#### WHAT IS BEING ASKED:
Please restate word for word, and with nothing added, the lines that run from the one holding "Where should I click to: Click the English" to the end of the entries below.

#### INPUT DATA:
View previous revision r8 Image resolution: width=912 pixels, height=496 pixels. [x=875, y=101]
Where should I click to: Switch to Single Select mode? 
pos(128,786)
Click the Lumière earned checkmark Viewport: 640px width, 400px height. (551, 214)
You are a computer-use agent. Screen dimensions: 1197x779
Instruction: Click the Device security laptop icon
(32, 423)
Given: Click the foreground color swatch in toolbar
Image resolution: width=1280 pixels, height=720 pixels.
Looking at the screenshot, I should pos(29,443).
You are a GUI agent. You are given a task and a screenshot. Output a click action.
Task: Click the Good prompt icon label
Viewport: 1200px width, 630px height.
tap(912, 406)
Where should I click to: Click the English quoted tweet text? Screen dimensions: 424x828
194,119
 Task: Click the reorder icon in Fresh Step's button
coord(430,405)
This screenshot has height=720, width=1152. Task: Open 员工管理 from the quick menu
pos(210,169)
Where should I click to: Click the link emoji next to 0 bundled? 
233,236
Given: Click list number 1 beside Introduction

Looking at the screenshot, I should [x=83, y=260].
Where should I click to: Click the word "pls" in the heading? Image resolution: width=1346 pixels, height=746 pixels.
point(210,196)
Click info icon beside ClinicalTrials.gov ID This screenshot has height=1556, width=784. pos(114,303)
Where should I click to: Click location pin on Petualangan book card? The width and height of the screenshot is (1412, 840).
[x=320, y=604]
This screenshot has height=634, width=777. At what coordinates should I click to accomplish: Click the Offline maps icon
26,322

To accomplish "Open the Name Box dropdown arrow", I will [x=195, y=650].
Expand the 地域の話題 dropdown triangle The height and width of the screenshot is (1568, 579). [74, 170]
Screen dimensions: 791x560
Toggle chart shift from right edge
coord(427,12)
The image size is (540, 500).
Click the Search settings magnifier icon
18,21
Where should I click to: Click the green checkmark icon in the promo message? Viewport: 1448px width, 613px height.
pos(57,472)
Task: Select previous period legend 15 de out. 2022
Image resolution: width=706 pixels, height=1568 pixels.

#### ANSWER SECTION:
Where should I click to: Click the English quoted tweet text? Screen dimensions: 424x828
194,119
 Task: Click the reorder icon in Fresh Step's button
coord(430,405)
This screenshot has height=720, width=1152. Task: Open 员工管理 from the quick menu
pos(210,169)
Where should I click to: Click the link emoji next to 0 bundled? 
233,236
Given: Click list number 1 beside Introduction

Looking at the screenshot, I should [x=83, y=260].
Where should I click to: Click the word "pls" in the heading? Image resolution: width=1346 pixels, height=746 pixels.
point(210,196)
Click info icon beside ClinicalTrials.gov ID This screenshot has height=1556, width=784. pos(114,303)
Where should I click to: Click location pin on Petualangan book card? The width and height of the screenshot is (1412, 840).
[x=320, y=604]
This screenshot has height=634, width=777. At what coordinates should I click to accomplish: Click the Offline maps icon
26,322

To accomplish "Open the Name Box dropdown arrow", I will [x=195, y=650].
Expand the 地域の話題 dropdown triangle The height and width of the screenshot is (1568, 579). [74, 170]
Screen dimensions: 791x560
Toggle chart shift from right edge
coord(427,12)
The image size is (540, 500).
Click the Search settings magnifier icon
18,21
Where should I click to: Click the green checkmark icon in the promo message? Viewport: 1448px width, 613px height.
pos(57,472)
Task: Select previous period legend 15 de out. 2022
Image resolution: width=706 pixels, height=1568 pixels.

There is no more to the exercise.